"Death by 10 M"(7.2.2011)
I. Vagabond Holiday Schedule for the Weekend:
Saturday, July 2nd, 2011: 9:00 am, 10:00 am
Sunday, July 3rd, 2011: Gym Closed
Monday, July 4th, 2011: 10:00 am Class Time- Take advantage as we will be one of the few Gyms Open!!
*Regular Schedule Classes back to normal on Tuesday.*
II. The Dangers of Gluten: Part 2 by Dr. Mike Molloy:
*Remember to sign up for the Nutrition Lecture on Saturday, August 6th, 2011 at Vagabond CrossFit with Dr. Mike.*
In my last post, I explored the ways by which gluten affects a certain small percentage of the population through the induction of adaptive immune responses that can both cause and exacerbate autoimmunity and excessive inflammation.
In today’s post, I want to focus on the inflammatory aspects of gluten that affect nearly every single one of us. To do so, I need to give you a little bit of biological background on microbiology and the gut. I’m going to try to explain anything overly technical in parentheses but post questions to comments. Despite trying to keep it straight forward, I’m sure I’ll go a little overboard at some point, so let me break this down as simply as possible. Gluten can cause inflammation in every single last one of us… whether or not you choose to care about reducing this inflammation is up to you, but if you’re suffering from any sort of inflammatory condition (autoimmunity, cancer, diabetes, anything that ends in “itis”) then you really need to think about removing it from your diet. OK, here we go…
ZONULIN AND THE GUT
A group from the University of Maryland characterized a protein called zonulin which is produced by enterocytes (cells lining the intestine) upon interaction with microbes. Zonulin causes the breakdown of a set of proteins called tight junctions (think of them as glue that keeps the barriers between cells tight). Why the body chooses to do this isn’t entirely well known, but one thought is that it will allow lymphocytes enter infected tissue to kill any invading pathogens.
GLUTEN AND ZONULIN
Gluten contains a molecule called gliadin which interestingly induces the expression of zonulin as well. It appears to do so in a CXCR3 dependent manner. This protein, CXCR3 is expressed on the enterocytes and another population of cells called macrophages.
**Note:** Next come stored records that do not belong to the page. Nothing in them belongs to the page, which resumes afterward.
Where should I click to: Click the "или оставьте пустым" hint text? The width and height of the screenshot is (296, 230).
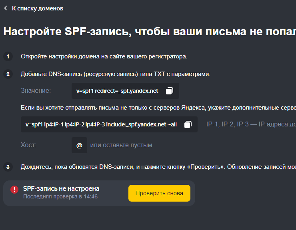(x=121, y=145)
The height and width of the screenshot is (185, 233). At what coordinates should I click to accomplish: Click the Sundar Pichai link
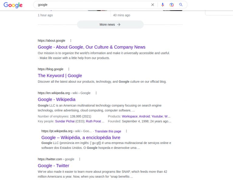(x=65, y=121)
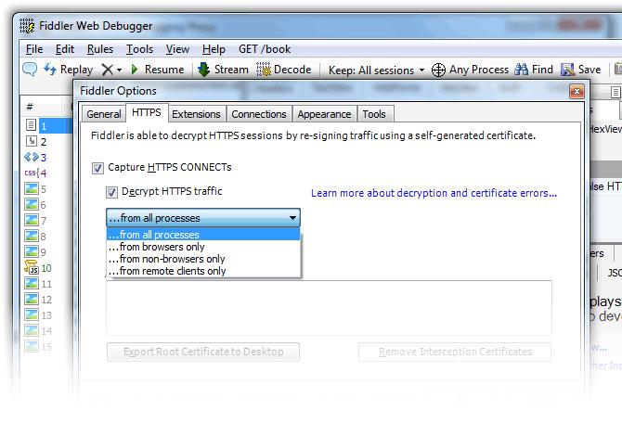The width and height of the screenshot is (622, 436).
Task: Click Export Root Certificate to Desktop
Action: (203, 352)
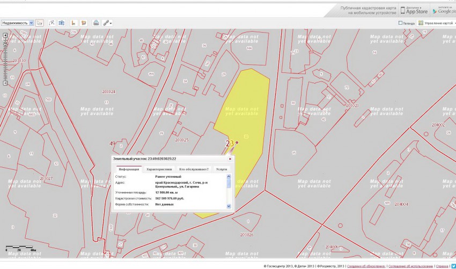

When gliadin binds to CXCR3, it causes production of zonulin and breakdown of those tight junctions in a very similar way to what happens when bacterial products come into contact with the enterocytes/leukocytes. The reason we want to avoid this is that it allows for increased microbial translocation (a process where the commensal products in the gut move into the blood stream) which causes systemic inflammation. If you eat gluten frequently enough, this can become a chronic low-level inflammatory process which is associated with a number of diseases.
Additionally, when gliadin interacts with CXCR3 expressed by macrophages it appears to induce expression of a number of different inflammatory cytokines as well, providing yet another source of unnecessary inflammation (http://www.ncbi.nlm.nih.gov/pubmed/21091908).
If you check out that study above, you can see that this happens in BOTH people with and without Celiac’s disease, which is important because it means that gluten causes inflammation in EVERYONE.
So in summary, if you want to have as healthy and intact of a gut as possible (and you really should) then you need to think about removing gluten (and probably other grains) from your diet as well.
III. “Saturday Sweat Fest Workout of the Day”:
“Death By Ten Meters”
Run 10 Meters on the First Minute
Run 20 Meters on the Second Minute
Run 30 Meters on the Third Minute
Run 40 Meters on the Fourth Minute…
And so on, until you can no longer complete the meters prescribed within that minute.
Post Total of Meters Complete to Comments.